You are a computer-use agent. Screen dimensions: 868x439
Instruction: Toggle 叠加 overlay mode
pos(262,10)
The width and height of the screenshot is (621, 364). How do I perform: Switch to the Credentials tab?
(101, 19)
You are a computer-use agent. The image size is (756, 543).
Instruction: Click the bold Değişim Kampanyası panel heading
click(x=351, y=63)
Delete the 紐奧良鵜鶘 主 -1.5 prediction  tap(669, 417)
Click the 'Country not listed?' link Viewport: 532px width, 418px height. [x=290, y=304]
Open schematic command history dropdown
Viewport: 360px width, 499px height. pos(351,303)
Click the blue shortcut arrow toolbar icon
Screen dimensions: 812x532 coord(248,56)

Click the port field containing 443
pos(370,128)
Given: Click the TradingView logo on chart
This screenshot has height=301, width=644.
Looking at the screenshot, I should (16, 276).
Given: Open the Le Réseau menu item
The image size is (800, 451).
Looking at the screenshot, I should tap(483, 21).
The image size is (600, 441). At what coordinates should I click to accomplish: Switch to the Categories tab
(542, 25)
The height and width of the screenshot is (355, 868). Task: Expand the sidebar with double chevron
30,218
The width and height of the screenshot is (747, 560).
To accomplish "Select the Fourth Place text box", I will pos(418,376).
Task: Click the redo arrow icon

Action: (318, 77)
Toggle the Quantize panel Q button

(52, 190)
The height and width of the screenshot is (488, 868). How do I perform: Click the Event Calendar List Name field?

## Problem statement
Line by line, reproduce the data exactly.

## Your response
You are a computer-use agent. Screen dimensions: 868x439
Instruction: Toggle 叠加 overlay mode
pos(262,10)
The width and height of the screenshot is (621, 364). How do I perform: Switch to the Credentials tab?
(101, 19)
You are a computer-use agent. The image size is (756, 543).
Instruction: Click the bold Değişim Kampanyası panel heading
click(x=351, y=63)
Delete the 紐奧良鵜鶘 主 -1.5 prediction  tap(669, 417)
Click the 'Country not listed?' link Viewport: 532px width, 418px height. [x=290, y=304]
Open schematic command history dropdown
Viewport: 360px width, 499px height. pos(351,303)
Click the blue shortcut arrow toolbar icon
Screen dimensions: 812x532 coord(248,56)

Click the port field containing 443
pos(370,128)
Given: Click the TradingView logo on chart
This screenshot has height=301, width=644.
Looking at the screenshot, I should (16, 276).
Given: Open the Le Réseau menu item
The image size is (800, 451).
Looking at the screenshot, I should tap(483, 21).
The image size is (600, 441). At what coordinates should I click to accomplish: Switch to the Categories tab
(542, 25)
The height and width of the screenshot is (355, 868). Task: Expand the sidebar with double chevron
30,218
The width and height of the screenshot is (747, 560).
To accomplish "Select the Fourth Place text box", I will pos(418,376).
Task: Click the redo arrow icon

Action: (318, 77)
Toggle the Quantize panel Q button

(52, 190)
The height and width of the screenshot is (488, 868). How do I perform: Click the Event Calendar List Name field?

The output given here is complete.